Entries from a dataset
•••••
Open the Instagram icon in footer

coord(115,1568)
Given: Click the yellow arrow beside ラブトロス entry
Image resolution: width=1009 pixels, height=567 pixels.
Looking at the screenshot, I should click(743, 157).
•••••
# DIRECTIVE:
Output every line of the entries above as a JSON list of strings, one string per line, with blank lines omitted.

# OUTPUT:
[
  "Open the Instagram icon in footer",
  "coord(115,1568)",
  "Given: Click the yellow arrow beside ラブトロス entry",
  "Image resolution: width=1009 pixels, height=567 pixels.",
  "Looking at the screenshot, I should click(743, 157)."
]